O que transborda da visão de Branagh para os eventos que ele mesmo vivenciou e que exploram os embates civis entre católicos e protestantes nas ruas onde morou é uma edulcoração dessa mesma luta, que – tirando a cena de abertura – raramente tenta alcançar algum sintoma de urgência em cena. Pelo contrário, toda a ambientação do autor é procurada por uma certa diminuição da seriedade, sempre que algum conflito se aproxima. O filme não permite um olhar menos adocicado sobre tudo o que se propõe a debater, sejam os conflitos campais, seja a erosão do casamento dos pais, seja a doença do avô e seus desdobramentos, o filme parece se esconder dos problemas reais, como se o preto e branco de sua fotografia desse conta de tanta aflição ao redor.
Um sem número de filmes já foi feito no esquema “o mundo visto pelos olhos de uma criança”, e os resultados têm diferentes tons, abordagens e resultados. Do Fanny e Alexander de Ingmar Bergman ao Jojo Rabbit de Taika Waititi, passando por Império do Sol de Steven Spielberg, muita coisa pode ser concluída a partir dessas experiências, e se Branagh não ridiculariza conflitos como Waititi desastrosamente faz com a Segunda Guerra Mundial, ele também parece se preocupar muito pouco com o seu entorno.

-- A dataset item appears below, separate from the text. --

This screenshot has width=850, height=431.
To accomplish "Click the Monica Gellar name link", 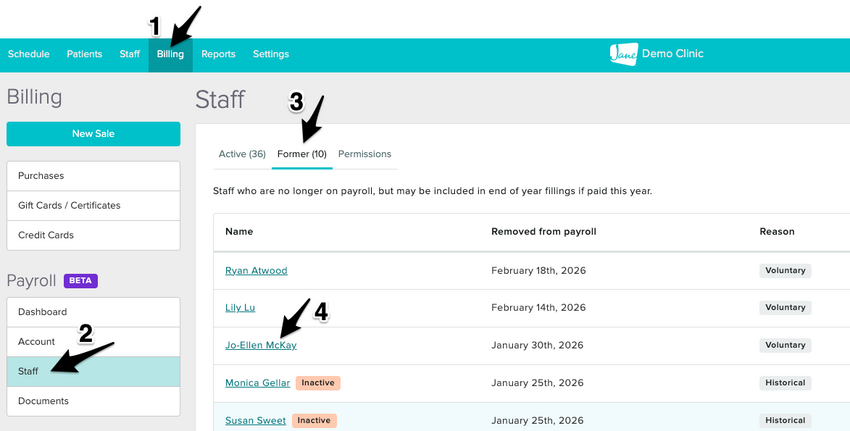I will (x=257, y=383).
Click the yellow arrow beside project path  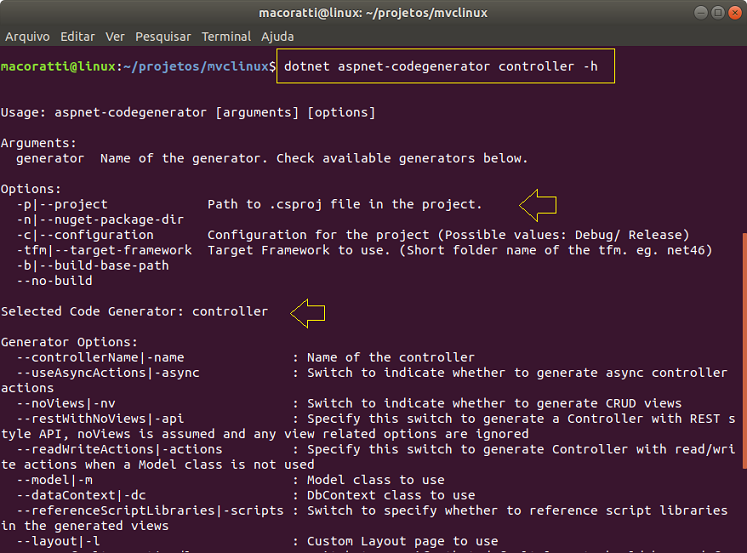pos(538,205)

A crise que eclodiu em Belfast não tem gravidade estética para além de movimentar a vida de Buddy e sua família, que eventualmente dançam pelas ruas do bairro como se a vida fosse uma eterna festa, mesmo que essas ruas estejam loteadas de olheiros querendo sua participação direta nos eventos.
A produção não consegue criar, acima de tudo, uma atmosfera reconhecível do ponto de vista da normalidade, ou do naturalismo, mesmo querendo beber vez por outra dessa vertente. Por isso a alcunha de fábula é a que melhor veste Belfast, um filme que joga tanto de um lado humanista – toda a relação de Buddy com os avós, que é a melhor fatia do filme – quanto para uma linhagem mais espetaculosa – a forma como o filme transforma as madrugadas pós-confronto em algo grandioso, com imagens que o cinema vendeu para o espectador assemelhadas a um campo de concentração, com seus ultra refletores, cercas de arame farpado e tochas flamejantes, em escolhas de espetacularização evidente.
O filme segue nesse impasse entre ser um retrato muito íntimo de uma vida familiar que segue em plena efervescência mesmo diante da repressão e da morte, e uma tentativa vã de construir um painel da época que nunca se fortalece pela História, mas pela construção diminuta de seus personagens em cena. A visão que o filme tem da singeleza que Buddy vive, em meio a todos os impasses que sua cidade vive em paralelo a ele, também não constroi base de sustentação, mesmo com a paleta de tintas repleta de carinho. São retratos instantâneos que não revelam muita coisa além do que o filme pondera naquele exato momento, sem criar uma costura coesa para um artesanato que não se preocupa com o todo, mas só com suas fagulhas fugazes.
Mesmo cenas potencialmente instigantes, como o baile onde o Pai canta “Everlasting Love” para a Mãe, soa vazia em meio a uma montagem que não consegue criar uma progressão ao filme; vazia e particularmente falsa, deslocada e evidenciando uma escalação equivocada de dois atores que não parecem fazer parte do contexto geral, esteticamente falando. Se Ciaran Hinds e Judi Dench entregam absoluta adequação, com seu entorno e na relação que constroem entre si e estão constantemente propondo reflexão sobre o que está acontecendo com suas interpretações e suas marcas do tempo em seu rosto, Caitriona Balfe e Jamie Dornan surgem como figuras etéreas em suas belezas descomunais.
Belfast, projeto tão acalentado de Branagh para contar mais do que sua própria criação enquanto artista, mas também tentando traduzir seu patriotismo, fica no meio do caminho e acaba por não privilegiar nenhuma área de leitura, além de incorrer em clichês ultrapassados como os relacionados a gangsterismos locais. É como se todas as intenções não o tivessem feito perceber como o excesso de situações conflitantes, narrativa ou imageticamente, atravancou seu resultado final, pesando o todo. Intercalando momentos bonitos e sinceros com outros bem artificiais e rasos, parecendo forçar uma grandiloquência que não pode ser simplesmente enfiada a força na produção, Branagh tem um filme na sua cabeça (e provavelmente no seu coração), e um bem diferente na tela.